DIRECTIONS FOR THIS TASK: Quote the material exactly from the line that contains "Task: Click the" through its last line. Any pictures are to be left out.

SOURCE MATERIAL:

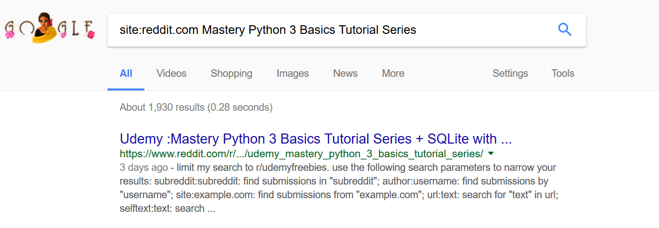Screen dimensions: 659x228
Task: Expand the More search categories menu
Action: 393,73
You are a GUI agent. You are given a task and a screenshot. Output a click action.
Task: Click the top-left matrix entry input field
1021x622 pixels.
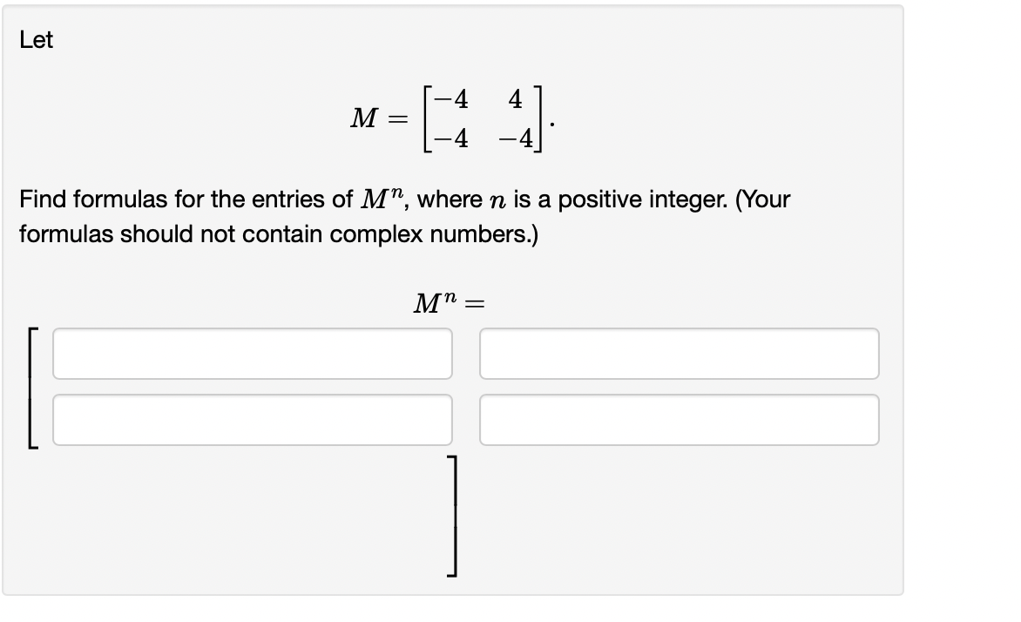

RESPONSE TO THE TASK:
Task: Click the top-left matrix entry input field
1021x622 pixels.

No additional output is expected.